75770 - Archaeology and History of Art of the European Middle Ages (LM)

Course Unit Page

SDGs

This teaching activity contributes to the achievement of the Sustainable Development Goals of the UN 2030 Agenda.

Quality education Sustainable cities Life on land Partnerships for the goals

Academic Year 2021/2022

Learning outcomes

At the end of the course the student knows in depth the European medieval civilization in the period that involves the rise of the Christian religion and the Middle Ages. Through the examination of a specific theme, analysed in order to illustrate the correct methods of interpretation, the student learns every type of data and possesses the tools to critically deal with the issues related to the period under examination and their historical contextualization. The course gives the possibility to obtain the critical ability to set up and carry out a methodologically correct research using every kind of source.

Course contents

The course is divided into two sections. The main themes and methodologies of Medieval Archaeology in Europe will be presented during the first section. The lessons will therefore address the ways of city dwelling and farming the countryside since the Early Middle Ages to the Modern age (5th-15th c.); Archaeology of craftsman, production and building techniques; the evolution of funerary practices and ritual. In a second section a number of specific insights about the origins and evolution of the European castles and rural settlements will be carried out through the study of material evidence.

Readings/Bibliography

Attending students:

Federico Marazzi (ed.), La città dei monaci. Storia degli spazi che avvicinano a Dio. Jaca Book, Milano, 2015.

Tadhg O'Keeffe, Matthias Untermann, Religious buildings, in James Graham-Campbell (ed.), The Archaeology of Medieval Europe, Vol. 1: The Eighth to Twelfth Centuries AD, Aarhus University Press, Aarhus 2007, pp. 398-419.

Martin Carver, Cathedral and Monasteries, in Martin Carver, Jan Klápštè (eds.), The Archaeology of Medieval Europe, Vol. 2, Twelfth to Sixteenth Centuries, Aarhus University Press, Aarhus 2011, pp. 442-466.

Martin Carver, Portmahomack: Monastery of the Picts, Edinburgh University Press, Edinburgh, 2016.

Recommended readings:

Chris Wickam, L'Europa nel Medioevo, Carocci Editore, Roma, 2020.

Enrico Cirelli, Archeologia e cultura materiale nel medioevo, BUP Bononia University Press, Bologna, 2021.

 

Non attending students:

James Graham-Campbell (ed.), The Archaeology of Medieval Europe, Vol. 1: The Eighth to Twelfth Centuries AD, Aarhus University Press, Aarhus 2007.

Federico Marazzi (ed.), La città dei monaci.
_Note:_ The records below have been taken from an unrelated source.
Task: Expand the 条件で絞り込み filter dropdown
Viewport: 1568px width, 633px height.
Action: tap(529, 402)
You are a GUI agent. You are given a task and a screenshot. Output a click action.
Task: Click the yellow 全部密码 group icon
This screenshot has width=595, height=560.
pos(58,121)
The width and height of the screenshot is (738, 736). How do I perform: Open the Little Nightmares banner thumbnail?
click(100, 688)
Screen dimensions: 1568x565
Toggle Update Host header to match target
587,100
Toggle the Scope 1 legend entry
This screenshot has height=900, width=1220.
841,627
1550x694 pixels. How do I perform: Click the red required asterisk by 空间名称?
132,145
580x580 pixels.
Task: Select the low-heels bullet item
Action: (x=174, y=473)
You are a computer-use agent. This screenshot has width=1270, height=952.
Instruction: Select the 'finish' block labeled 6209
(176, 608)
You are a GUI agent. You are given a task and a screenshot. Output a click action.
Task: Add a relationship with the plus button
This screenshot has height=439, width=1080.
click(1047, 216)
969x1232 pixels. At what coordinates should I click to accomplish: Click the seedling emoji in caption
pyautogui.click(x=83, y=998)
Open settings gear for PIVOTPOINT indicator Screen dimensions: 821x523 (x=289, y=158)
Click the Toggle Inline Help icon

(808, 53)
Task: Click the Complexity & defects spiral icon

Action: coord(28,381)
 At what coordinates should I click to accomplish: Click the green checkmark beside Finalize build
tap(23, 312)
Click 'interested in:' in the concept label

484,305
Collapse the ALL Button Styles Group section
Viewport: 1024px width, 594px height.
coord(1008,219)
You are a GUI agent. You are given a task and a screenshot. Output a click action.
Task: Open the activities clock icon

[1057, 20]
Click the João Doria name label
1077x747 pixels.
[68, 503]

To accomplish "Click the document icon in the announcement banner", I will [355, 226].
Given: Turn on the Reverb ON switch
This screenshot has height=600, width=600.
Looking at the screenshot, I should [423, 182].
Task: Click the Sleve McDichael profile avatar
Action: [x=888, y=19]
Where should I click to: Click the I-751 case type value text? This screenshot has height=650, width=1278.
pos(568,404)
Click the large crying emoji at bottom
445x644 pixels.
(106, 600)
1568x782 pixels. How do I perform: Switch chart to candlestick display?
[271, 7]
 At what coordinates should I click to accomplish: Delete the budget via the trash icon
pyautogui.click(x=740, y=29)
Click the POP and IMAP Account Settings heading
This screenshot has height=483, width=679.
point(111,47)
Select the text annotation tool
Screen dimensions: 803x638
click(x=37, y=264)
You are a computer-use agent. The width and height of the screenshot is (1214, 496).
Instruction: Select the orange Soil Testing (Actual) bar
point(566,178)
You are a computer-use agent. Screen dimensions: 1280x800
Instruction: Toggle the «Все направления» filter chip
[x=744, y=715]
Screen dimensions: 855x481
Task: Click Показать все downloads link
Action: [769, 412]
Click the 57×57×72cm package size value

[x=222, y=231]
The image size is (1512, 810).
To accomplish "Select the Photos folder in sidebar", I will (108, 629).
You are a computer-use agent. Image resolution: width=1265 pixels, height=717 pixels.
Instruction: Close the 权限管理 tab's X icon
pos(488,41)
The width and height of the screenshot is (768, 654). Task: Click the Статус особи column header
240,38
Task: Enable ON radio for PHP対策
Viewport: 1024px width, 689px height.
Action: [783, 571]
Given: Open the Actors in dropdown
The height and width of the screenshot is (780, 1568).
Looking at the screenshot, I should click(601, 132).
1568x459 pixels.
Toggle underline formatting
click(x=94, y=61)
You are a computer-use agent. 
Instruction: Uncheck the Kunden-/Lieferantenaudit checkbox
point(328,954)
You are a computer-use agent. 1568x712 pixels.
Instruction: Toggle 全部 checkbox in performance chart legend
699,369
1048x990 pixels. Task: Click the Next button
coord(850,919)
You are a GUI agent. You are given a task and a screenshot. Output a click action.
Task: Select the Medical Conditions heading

Storia degli spazi che avvicinano a Dio. Jaca Book, Milano, 2015.

Martin Carver, Cathedral and Monasteries, in Martin Carver, Jan Klápštè (eds.), The Archaeology of Medieval Europe, Vol. 2, Twelfth to Sixteenth Centuries, Aarhus University Press, Aarhus 2011, pp. 442-466.

Martin Carver, Portmahomack: Monastery of the Picts, Edinburgh University Press, Edinburgh, 2016.Lorenzo Tanzini Francesco Paolo Tocco, Un Medioevo mediterraneo, Carocci, Roma, 2020.

Recommended reading:

Chris Wickam, L'Europa nel Medioevo, Carocci Editore, Roma, 2020.

Enrico Cirelli, Archeologia e cultura materiale nel medioevo, BUP Bononia University Press, Bologna, 2021.

Teaching methods

The course is structured in frontal lessons and discussion of the data presented with the students. Visits and seminars will also be offered on the main sites mentioned during the classes.

Assessment methods

Oral exam about the contents of the classes (for attendants) and the recommended readings (for those who will not be able to follow the classes). Learning contents and methods will be evaluated. Lessons and knowledge required for discipline, the demonstration of the possession of an expressive and specific speaking will be evaluated with the highest grade

Teaching tools

During the lesson, archaeological contexts and themes will be presented through simple slides and with plans and texts distributed to the classroom and left available to non-attendants on my web page.